Thought I'd take this lazy afternoon and put up a few pics showing the potential for using a DW611 in a table. These are strong little routers for being a palm size at 1-1/4 HP. I once had a 1-1/2 HP in a portable table and it was nice. I enjoyed that so much that I've regretted selling it even though I ended up with a larger DeWalt DW618 in the large Kreg router table. So I'm going to make another one using this little router and it will be for portable use, for small parts shaping, and any job that it's capable of handling which is quite surprising in range. Why do I need this? Maybe I already have a bit in the bigger table set up for something and don't want to change it. What's handier than a router table in a workshop? Two router tables! This one is a good choice due to having available dust collection attachment (doesn't come with it but I purchased it). 

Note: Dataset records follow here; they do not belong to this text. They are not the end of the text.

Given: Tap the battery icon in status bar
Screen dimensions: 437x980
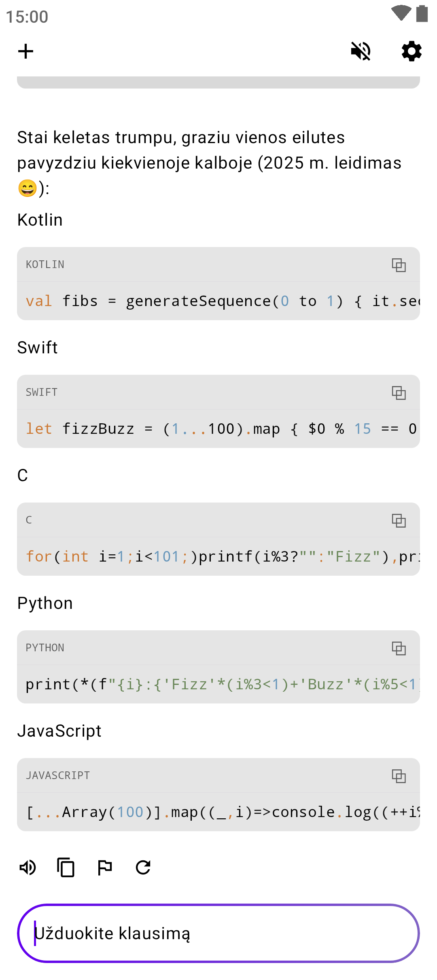Looking at the screenshot, I should point(422,13).
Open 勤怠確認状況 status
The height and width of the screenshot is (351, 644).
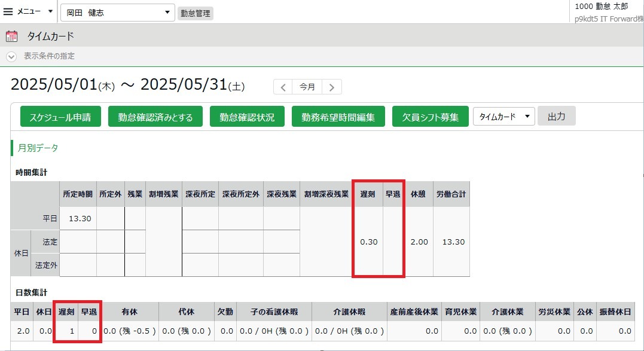click(247, 117)
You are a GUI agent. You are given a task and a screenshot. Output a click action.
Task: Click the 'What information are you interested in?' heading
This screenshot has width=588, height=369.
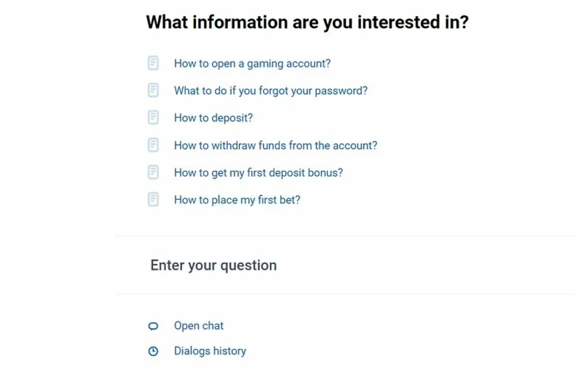click(x=307, y=22)
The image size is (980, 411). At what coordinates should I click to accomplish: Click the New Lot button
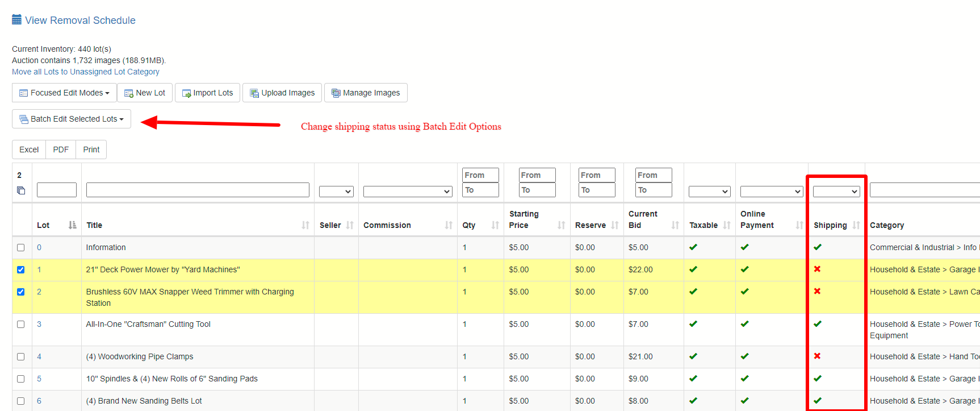[x=145, y=93]
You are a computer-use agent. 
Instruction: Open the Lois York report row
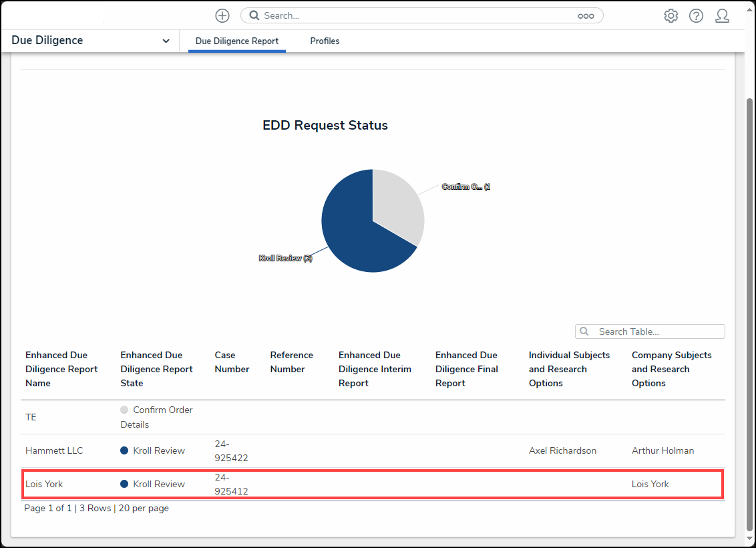pos(373,484)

To keep things simple and super cheap I am not planning to use a plate insert. I'm just going to fasten the base directly to the plywood. I could route a recess into the bottom side of the 3/4 plywood top to give me maximum bit height, but if theres any worry that thinning the plywood with the recess may cause the mount screws to pull through (depending on material density, or maybe I just worry too much), you do not have to do that with the DW611. The chuck will extend high enough to make that unnecessary. Its necessary to remove the router from its base for bit changes anyway due to the collet having only one place for a wrench and the motor lock button being concealed inside the base, so theres really no need to have it come up any higher.

For these pics I have used my shortest shank 1/4 sized bit. This will give you an idea of just how much shank is still left inside the collet and still allow for maximum cutter use on the bit. All other 1/4 bits I have all have shanks even longer by 1/8 to 1/4 inch, so that's even better. The bit I used as an example has more than 3/4 inch of shank still in the collet, 13/16 actually. As you can see, routing a recess under the table is not needed so that makes mounting this router to a shop made table as simple as drilling 4 mount screw holes and a bit clearance hole. By the way, that hole pattern is 2-13/32 on center from screw to screw all the way around. Mark the 4 holes and then check for square measuring corner to corner (close to 3-3/8) and make a couple of diagonal lines forming an X through the center and you'll know exactly where to drill the bit clearance hole. 1-3/8 or 1-1/2 bit hole is plenty for this little routers abilities. You'll have to pick up some longer screws for the base and I'm sure they're metric. I haven't gotten that far yet. 

Pics below! I'll get started on mine soon and show a finished product when it's done.


----------



## DesertRatTom (Jul 3, 2012)

I have a Colt, and I really like using it freehand and use it more than I thought I would. so managable if you don't over do it.


----------